The Film Detective (TFD), a classic media streaming network and film archive that restores classic films for today’s cord-cutters, is offering new additions to its film noir collection this “Noirvember” as well as television series and shorts never before seen on The Film Detective platform.
The disillusionment and pessimism of the post-World War II era did not leave the entertainment industry untouched. Building on the technological advancements of decades before, filmmakers used lightning effects, camera angling, and shadows to augment somber narratives, coined as film noir.
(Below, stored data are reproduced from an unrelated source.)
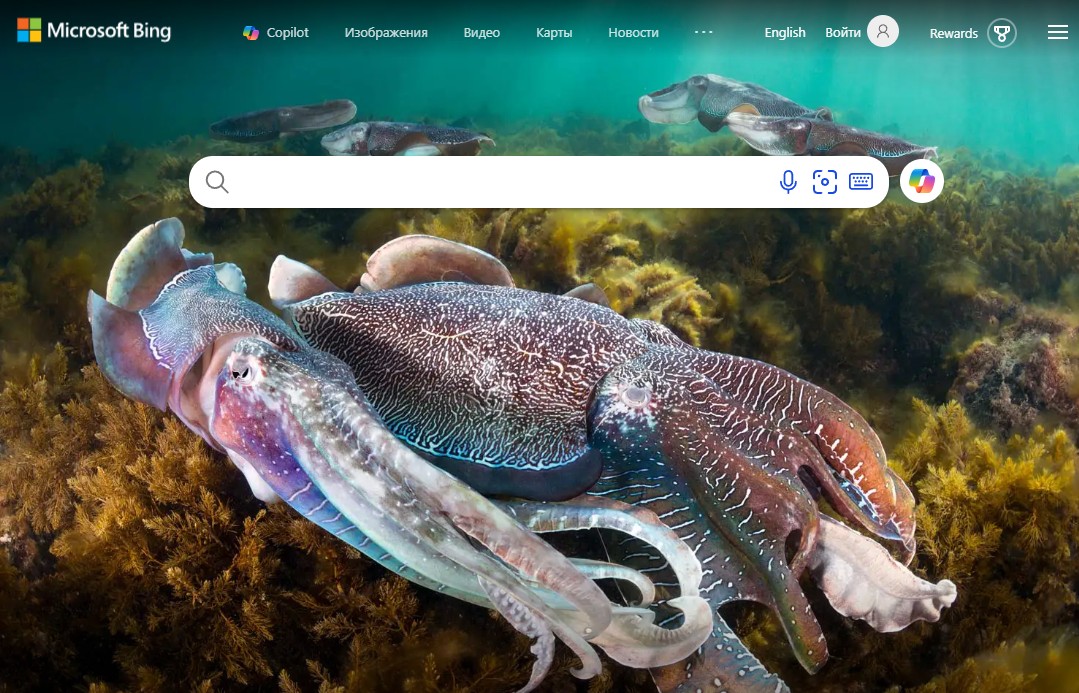The image size is (1079, 693).
Task: Open visual search with the camera icon
Action: 824,181
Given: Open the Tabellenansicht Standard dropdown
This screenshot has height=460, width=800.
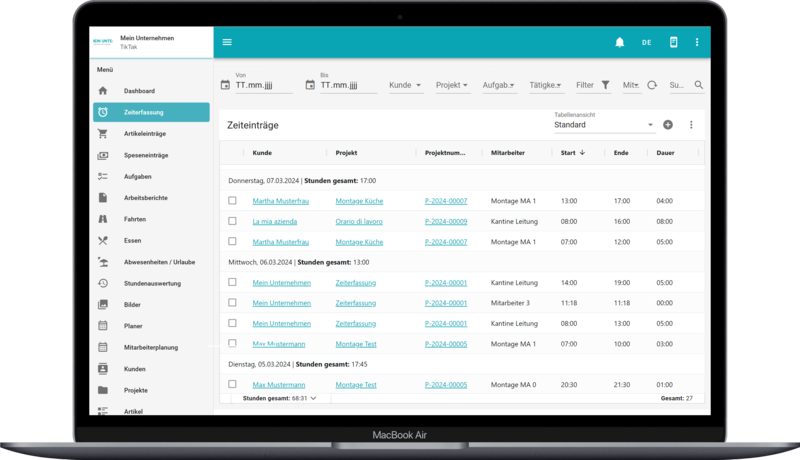Looking at the screenshot, I should (x=604, y=126).
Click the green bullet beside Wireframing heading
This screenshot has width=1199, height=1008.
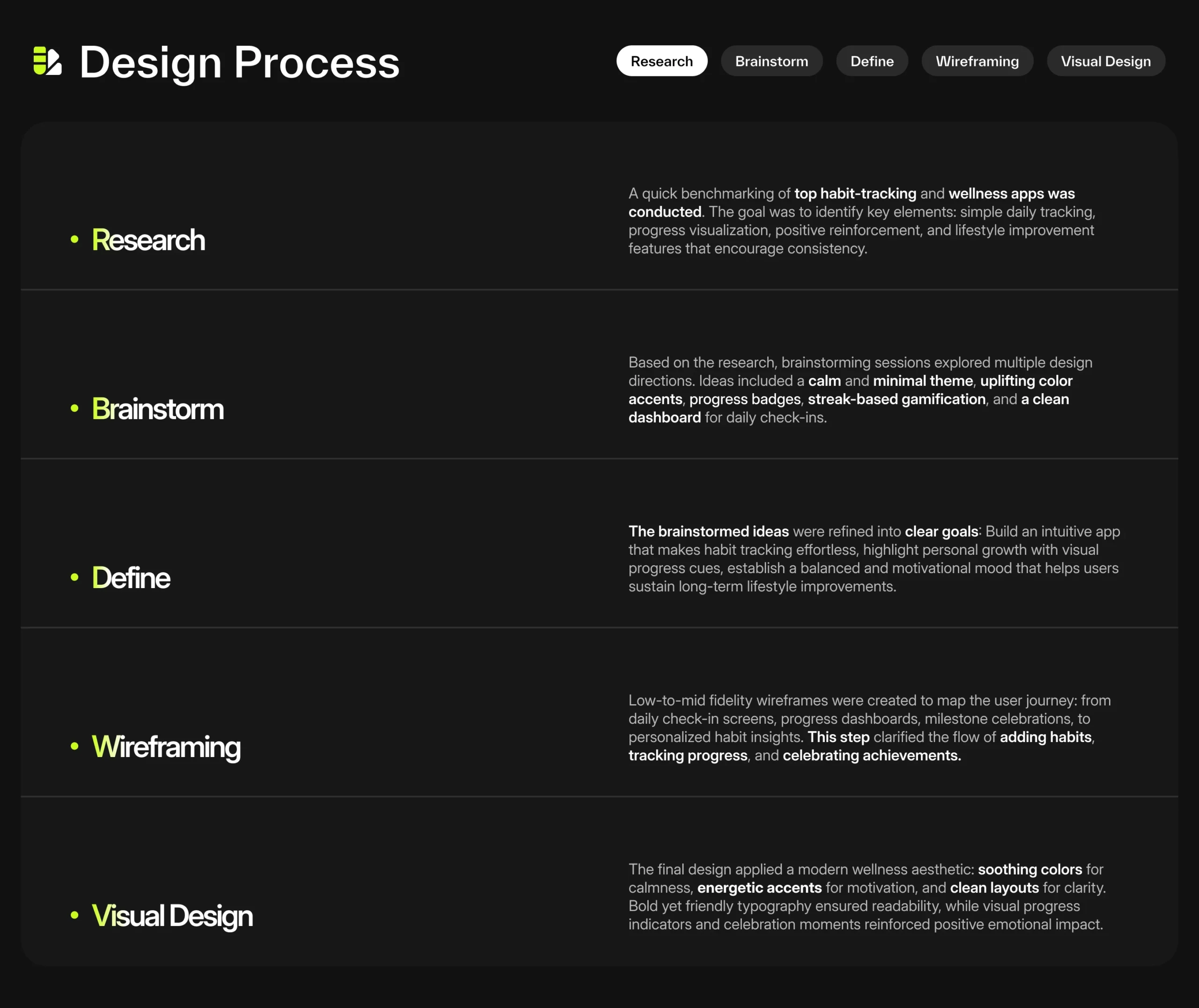tap(74, 746)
With hard-boiled detectives, political systems riddled with underground crime, and duplicitous sirens leading their counterparts to paths of destruction, film noir has served as a landmark to the overarching tone of the time and remains a coveted sector of cinema since its hey-day from the early 1940s through 1960. While the golden age of film noir may be gone, the ability to watch film noir is heating up this month at The Film Detective, with newly added titles and existing favorites available all Noirvember long.
Highlighting the cinematically cynical, Whistle Stop (1946), Money Madness (1948), and more will join the existing Film Noir category on The Film Detective’s web platform. In Money Madness, a bank robber hides out in a small town, where he meets and marries a sweet, young woman. She eventually learns of her husband’s past and becomes embroiled in his schemes. This hard-boiled drama from Sigmund Newfield Productions stars Hugh Beaumont, Frances Rafferty, Ida Moore, and Harlan Warde, with direction by Sam Newfield. With so many films spearheaded by Sam Newfield, the director took on the alias of Peter Stewart for Money Madness (1948).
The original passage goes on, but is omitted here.